* **THE TASK**
Transcribe the records word for word from the line containing "Switch video window to gallery grid view" through the line containing "point(775,25)", both lines included. Leave the pictures out.

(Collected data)
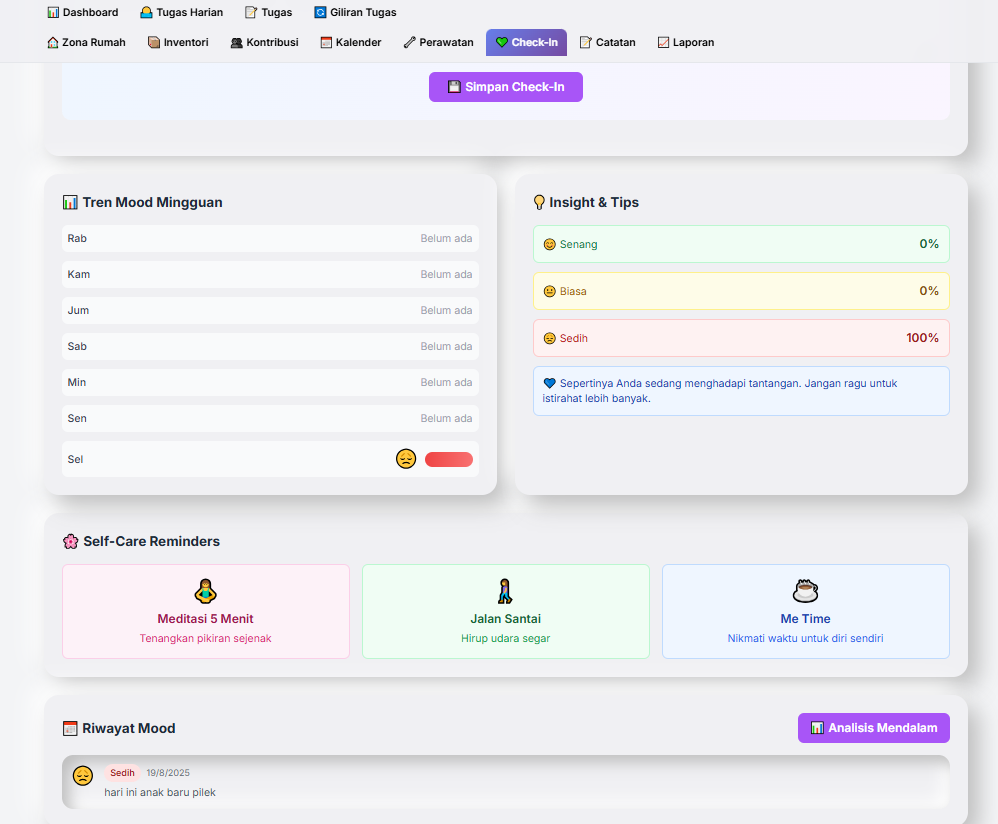Click the coffee cup icon in Me Time

(805, 590)
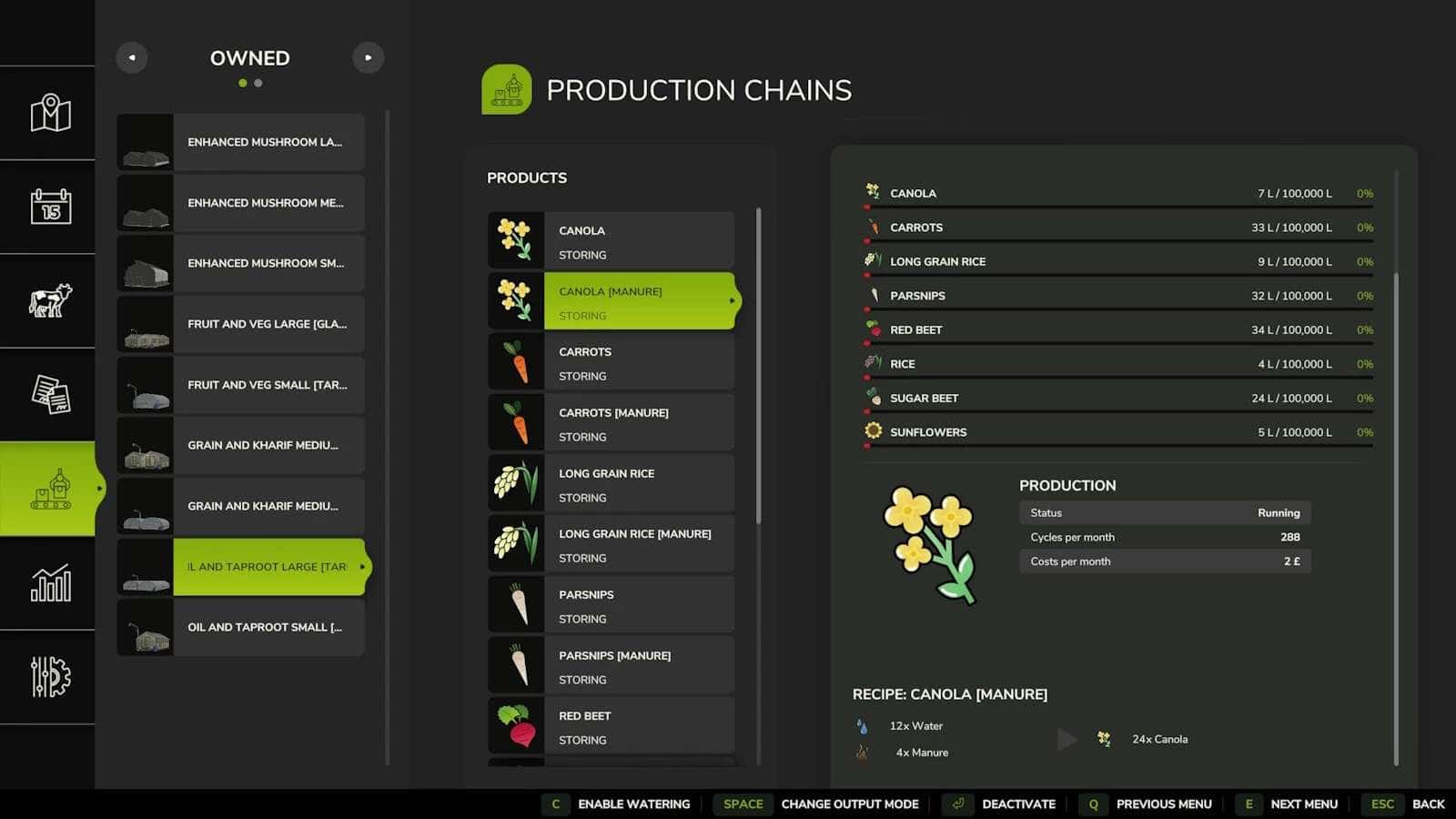Open the map icon in the sidebar
Viewport: 1456px width, 819px height.
pos(50,113)
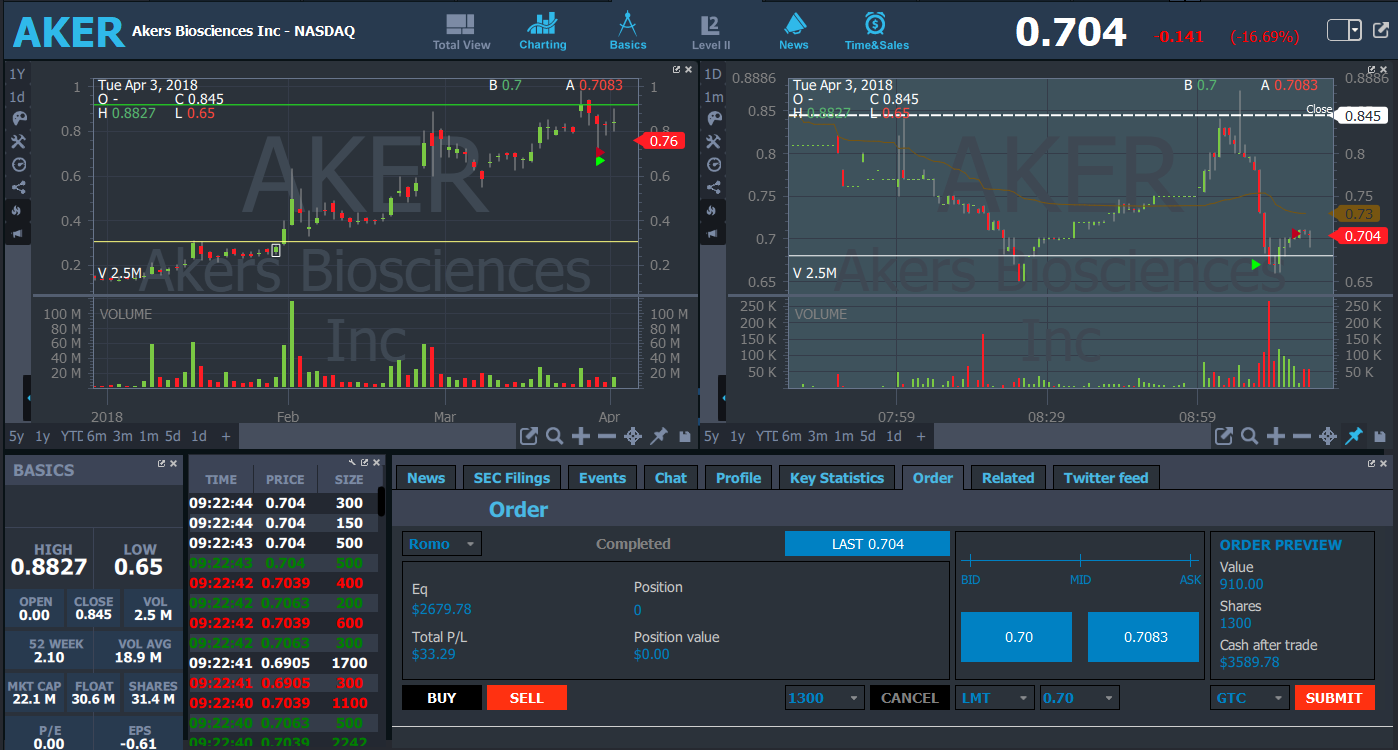Open the Level II panel
This screenshot has width=1398, height=750.
tap(711, 32)
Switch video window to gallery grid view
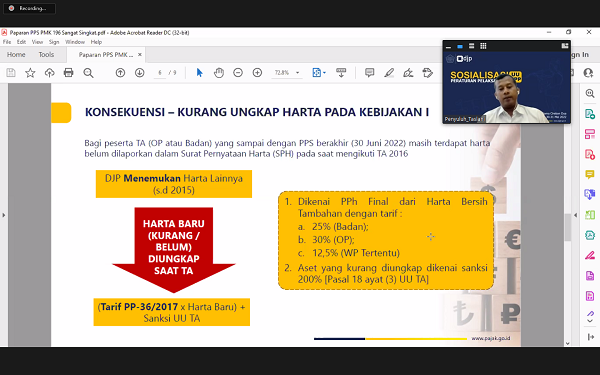 point(483,46)
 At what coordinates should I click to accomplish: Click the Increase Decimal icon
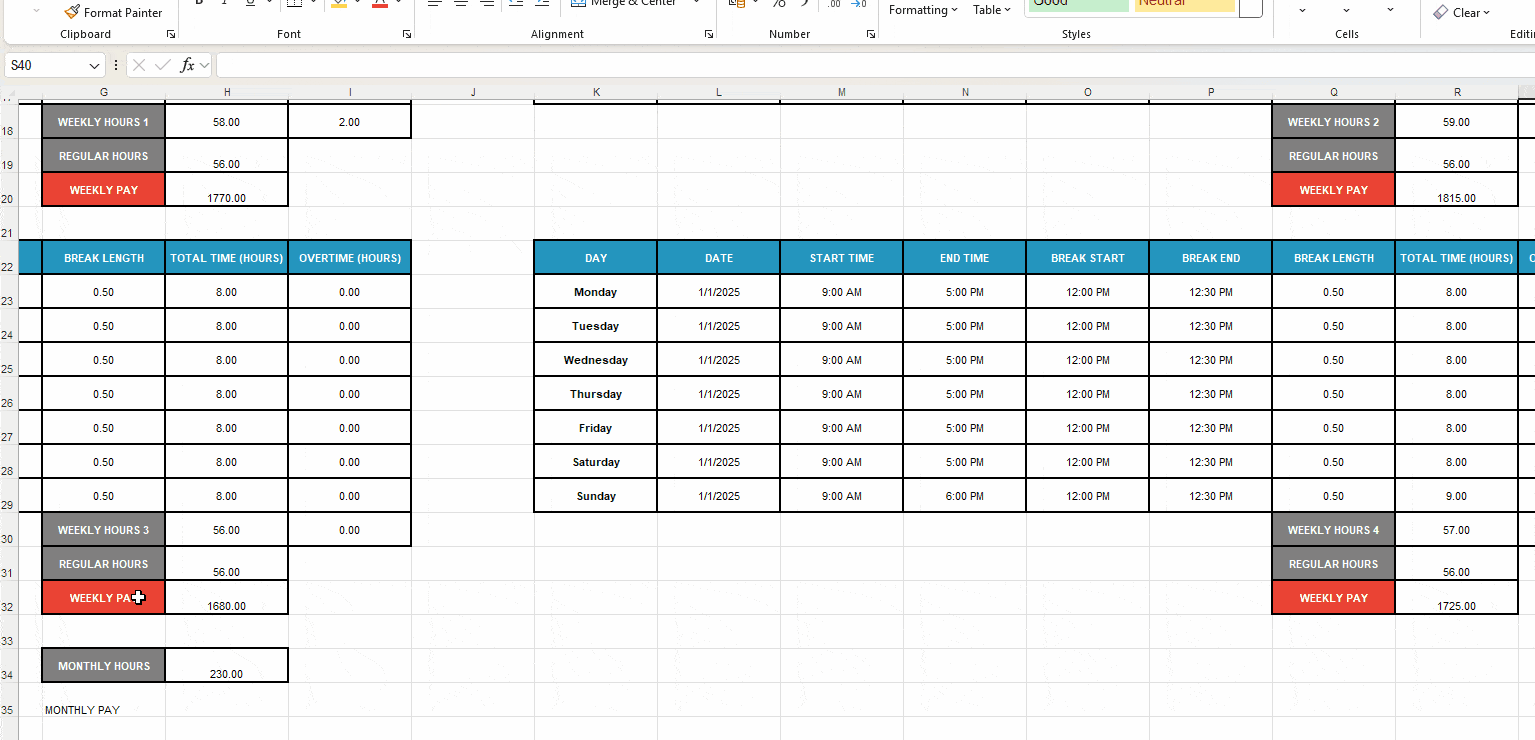835,4
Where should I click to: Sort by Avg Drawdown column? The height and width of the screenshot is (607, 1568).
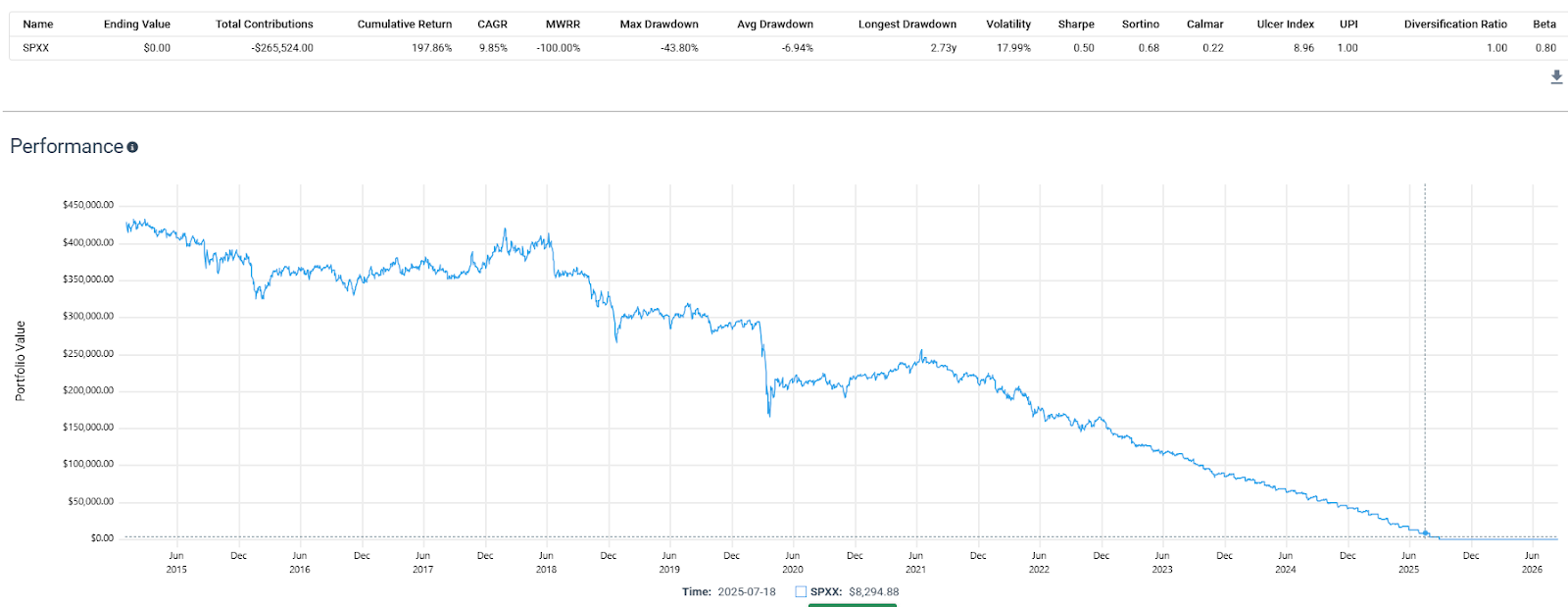point(775,25)
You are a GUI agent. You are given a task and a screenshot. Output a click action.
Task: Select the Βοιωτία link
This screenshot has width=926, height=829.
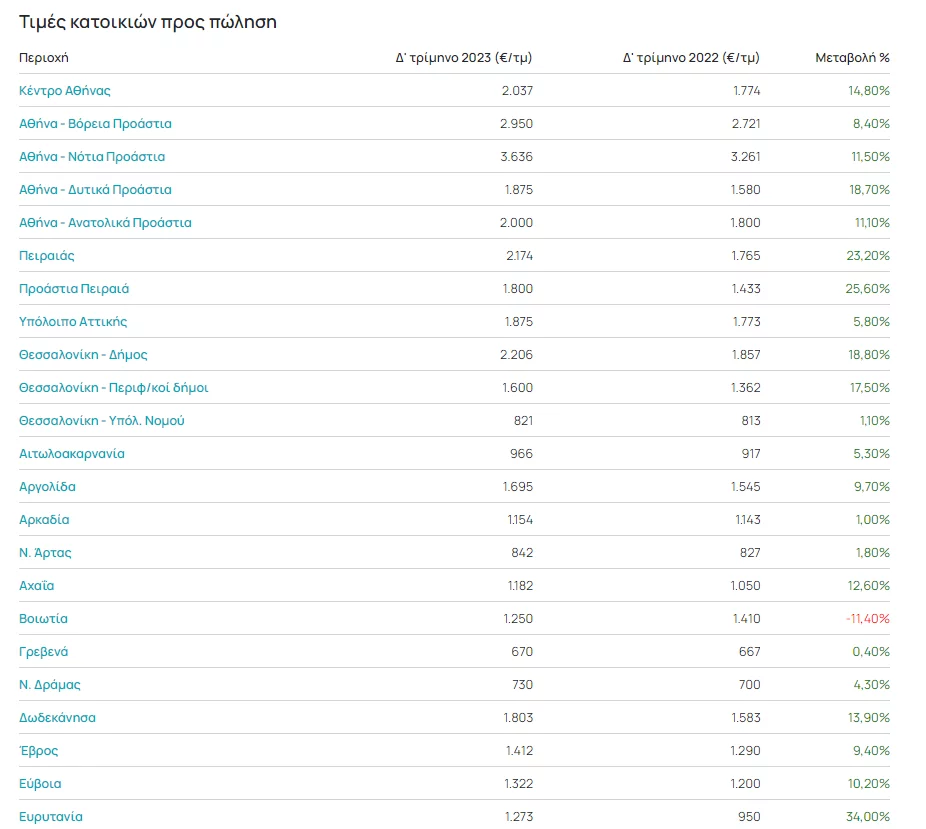[x=43, y=619]
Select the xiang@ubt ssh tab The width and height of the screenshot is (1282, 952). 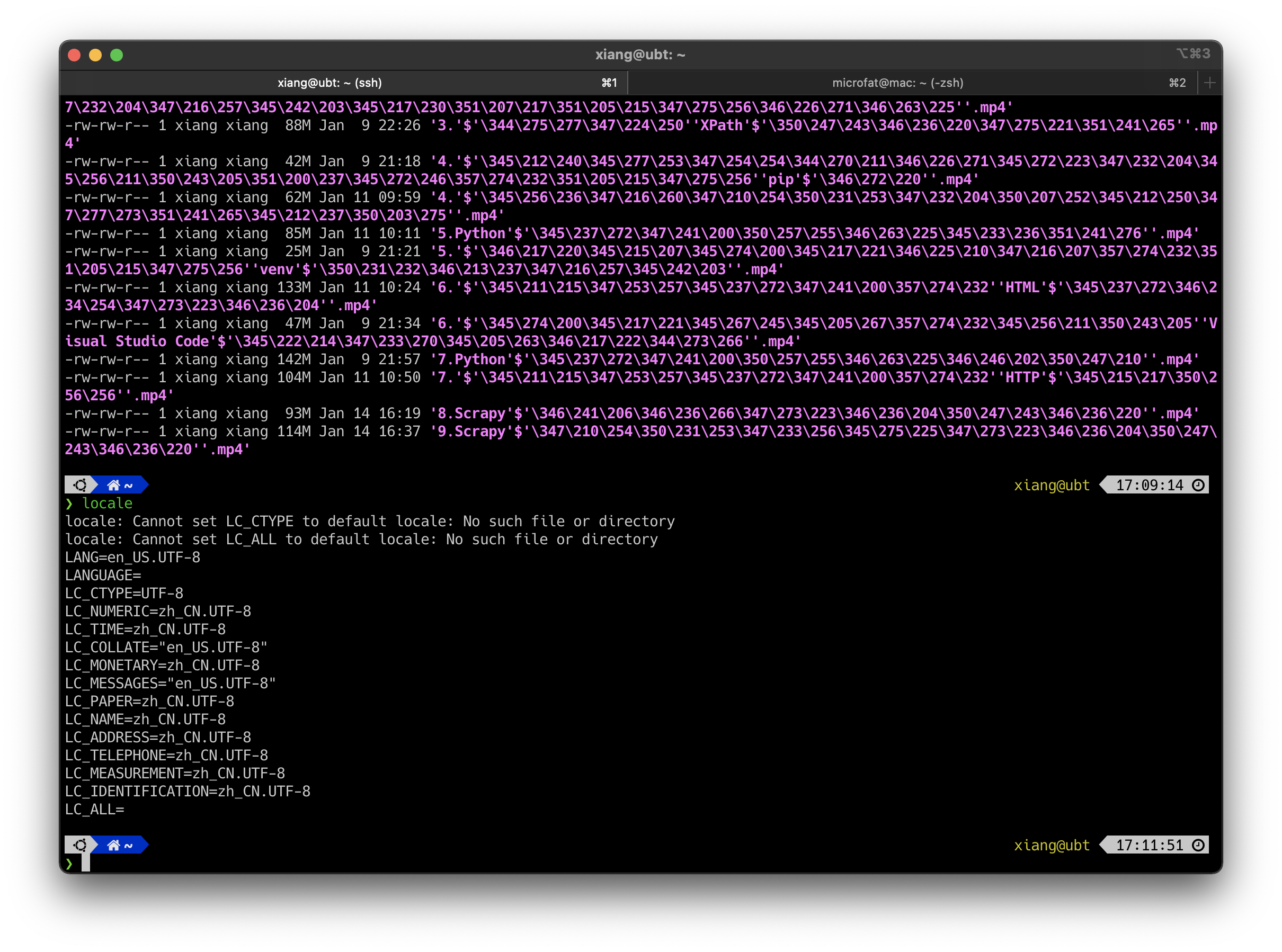330,83
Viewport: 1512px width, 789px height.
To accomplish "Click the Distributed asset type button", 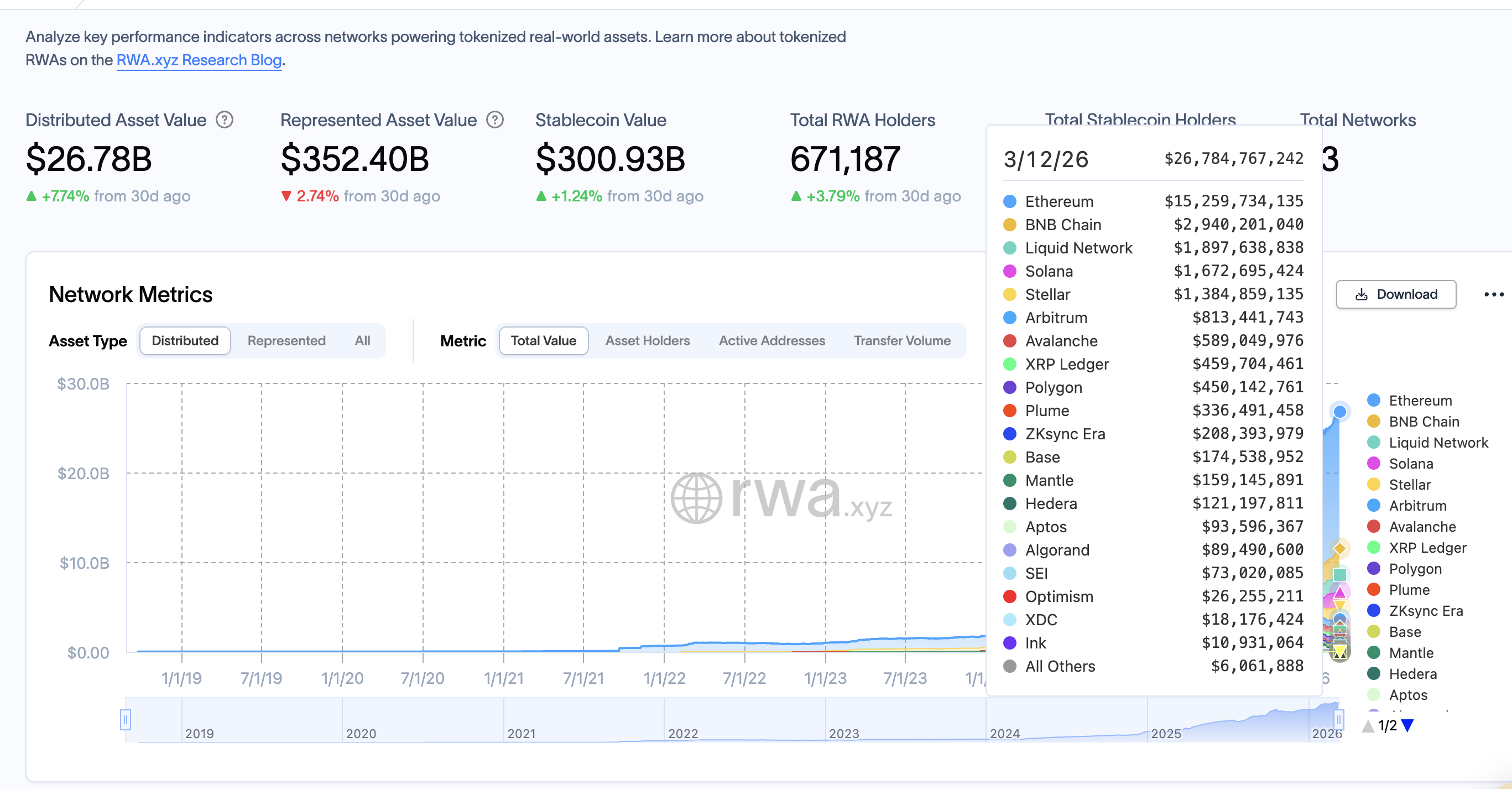I will pos(184,340).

* **TASK RESULT**
Switch video window to gallery grid view
 point(483,46)
 At what coordinates should I click to accomplish: Click the Increase Decimal icon
835,4
Where should I click to: Sort by Avg Drawdown column? The height and width of the screenshot is (607, 1568).
point(775,25)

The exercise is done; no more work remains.